Thursday, January 11, 2007

11 Jan 07

As this will be a wrap-up not only of the rest of break but of the last couple of days as well, it will not follow the usual format... back to the regularly scheduled programming tomorrow.

Listened to my iPod as I made my unexpected but very pleasing way to Gainesville on Saturday, and came across the first highway sign for G'ville just as We Are The Boys started playing.

Answered the phone at GM and GP's house as I fixed up GM's Shuffle and found my dad on the other end with questions about Sunday's brunch. I handed the phone off to GM, who talked for a minute and then interrupted herself with, "What? What? Bob, get off the phone! We're NOT having oysters tomorrow!" All the better to match his campus doppelganger with, my dear - see Professor Number Four's comments re: the menu for the last day of class in the fall.

Thought, for some reason - maybe I smelled hazelnut coffee or something - about getting to be the "XO" at camp that summer. It's important to remember the way the LTC handed over the Major's files (and his keys) and said, basically, "Get to it." I don't think it occurred to him once that I wouldn't be ABLE to do it, and I very much appreciate that he DID know how much I would enjoy the task. It's also important to remember the immediate and full-blown sense of trust and camaraderie that the LTC's command decisions - and, probably, the way I behave in those situation - inspired from the NCO's... including the infamous CSM "Ranger" Cunningham, who, as the LTC noted, "treated me just like another freakin' NCO." I value knowing that I "belong" in an environment like that as much as I do in the one I currently occupy, despite (or maybe developed because of) their differences.

Enjoyed very thoroughly Sunday brunch at Dad's. He had obviously planned it thoughtfully, with a nicely-set dining room table, mimosas, salad, and some excellent quiche, and even got it all done exactly on time for me to leave when I needed to.

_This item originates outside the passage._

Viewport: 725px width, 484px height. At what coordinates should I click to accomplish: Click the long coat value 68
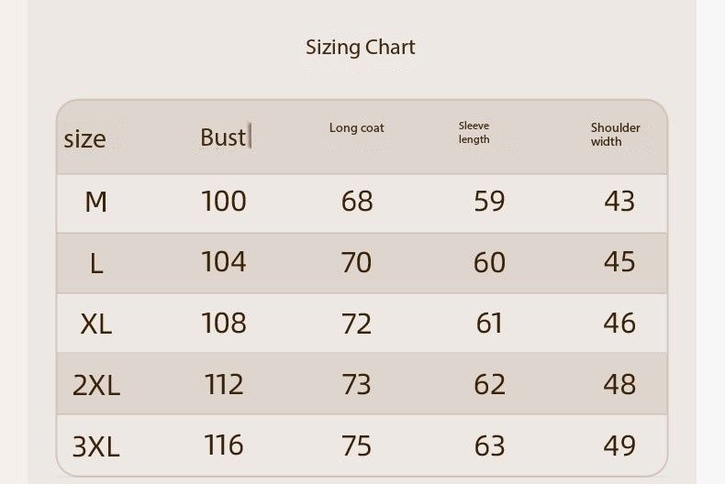356,201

I'm not sure what in particular made the whole thing so unusually pleasing, exactly, but I know I enjoy entertaining my grandparents with my comments, joking with my dad (and establishing connection via recognition of his cake choice - I knew it was raspberry before I'd tasted it where my dining companions didn't figure it out even after taking a bite), and... there is something to be said for mimosas on Sunday morning, I guess, particularly when they are preceded by my dad's toast of, "To the doctor and, well, the soon-to-be doctor."

Met with Dr. B. just after that brunch at Maude's. It is always so good to see him, and of course we start an upward spiral in that department because then we talk about how good it is, and how we appreciate the friendship and our ability to pick up as though we never did leave off, and then we're back to enjoying it even more. Also, I really appreciate that when he cut off his commentary on his own brunch with the comment that I hadn't come all the way to G'ville to talk about sausage, and I responded with an appropriately suggestive and impolite "Welll...", he laughed and then asked, "So! You in love?" How, I would like to know, could I be anything less than very, very good friends with such a person?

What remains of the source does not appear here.